(Source records)
┄┄┄┄┄┄┄┄┄┄┄┄┄┄┄┄┄┄┄┄
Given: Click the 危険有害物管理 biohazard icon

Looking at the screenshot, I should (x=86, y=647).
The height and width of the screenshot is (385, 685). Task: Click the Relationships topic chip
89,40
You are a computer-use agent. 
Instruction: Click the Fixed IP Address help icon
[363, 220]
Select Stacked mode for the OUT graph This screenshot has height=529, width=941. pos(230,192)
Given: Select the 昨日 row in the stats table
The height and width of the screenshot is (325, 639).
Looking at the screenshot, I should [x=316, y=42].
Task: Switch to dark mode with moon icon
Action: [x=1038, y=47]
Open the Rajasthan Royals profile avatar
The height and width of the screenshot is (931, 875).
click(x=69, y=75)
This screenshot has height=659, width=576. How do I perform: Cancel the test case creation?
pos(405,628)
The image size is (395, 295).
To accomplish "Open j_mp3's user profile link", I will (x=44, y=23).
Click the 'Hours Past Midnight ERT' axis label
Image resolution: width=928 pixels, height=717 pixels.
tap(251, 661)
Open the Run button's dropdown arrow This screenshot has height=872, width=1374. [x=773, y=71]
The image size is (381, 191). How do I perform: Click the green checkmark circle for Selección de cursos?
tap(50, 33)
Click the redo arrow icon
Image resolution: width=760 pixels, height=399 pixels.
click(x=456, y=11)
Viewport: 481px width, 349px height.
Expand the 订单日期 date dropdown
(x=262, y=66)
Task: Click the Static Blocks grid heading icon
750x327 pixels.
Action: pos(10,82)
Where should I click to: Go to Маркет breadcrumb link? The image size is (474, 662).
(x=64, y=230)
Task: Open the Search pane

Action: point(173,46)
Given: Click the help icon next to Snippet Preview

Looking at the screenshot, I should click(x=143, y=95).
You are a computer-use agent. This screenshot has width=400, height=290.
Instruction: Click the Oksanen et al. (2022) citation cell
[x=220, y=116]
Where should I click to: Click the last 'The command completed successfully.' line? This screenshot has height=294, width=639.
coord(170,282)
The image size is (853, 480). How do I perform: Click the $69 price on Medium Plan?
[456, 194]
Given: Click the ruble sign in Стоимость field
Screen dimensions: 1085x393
┄┄┄┄┄┄┄┄┄┄┄┄┄┄┄┄┄┄┄┄
• _What the task requires_: Reply with the complete records, restated exactly.

• _Solution to this task_:
Given: Click the 危険有害物管理 biohazard icon

Looking at the screenshot, I should (x=86, y=647).
The height and width of the screenshot is (385, 685). Task: Click the Relationships topic chip
89,40
You are a computer-use agent. 
Instruction: Click the Fixed IP Address help icon
[363, 220]
Select Stacked mode for the OUT graph This screenshot has height=529, width=941. pos(230,192)
Given: Select the 昨日 row in the stats table
The height and width of the screenshot is (325, 639).
Looking at the screenshot, I should [x=316, y=42].
Task: Switch to dark mode with moon icon
Action: [x=1038, y=47]
Open the Rajasthan Royals profile avatar
The height and width of the screenshot is (931, 875).
click(x=69, y=75)
This screenshot has height=659, width=576. How do I perform: Cancel the test case creation?
pos(405,628)
The image size is (395, 295).
To accomplish "Open j_mp3's user profile link", I will (x=44, y=23).
Click the 'Hours Past Midnight ERT' axis label
Image resolution: width=928 pixels, height=717 pixels.
tap(251, 661)
Open the Run button's dropdown arrow This screenshot has height=872, width=1374. [x=773, y=71]
The image size is (381, 191). How do I perform: Click the green checkmark circle for Selección de cursos?
tap(50, 33)
Click the redo arrow icon
Image resolution: width=760 pixels, height=399 pixels.
click(x=456, y=11)
Viewport: 481px width, 349px height.
Expand the 订单日期 date dropdown
(x=262, y=66)
Task: Click the Static Blocks grid heading icon
750x327 pixels.
Action: pos(10,82)
Where should I click to: Go to Маркет breadcrumb link? The image size is (474, 662).
(x=64, y=230)
Task: Open the Search pane

Action: point(173,46)
Given: Click the help icon next to Snippet Preview

Looking at the screenshot, I should click(x=143, y=95).
You are a computer-use agent. This screenshot has width=400, height=290.
Instruction: Click the Oksanen et al. (2022) citation cell
[x=220, y=116]
Where should I click to: Click the last 'The command completed successfully.' line? This screenshot has height=294, width=639.
coord(170,282)
The image size is (853, 480). How do I perform: Click the $69 price on Medium Plan?
[456, 194]
Given: Click the ruble sign in Стоимость field
Screen dimensions: 1085x393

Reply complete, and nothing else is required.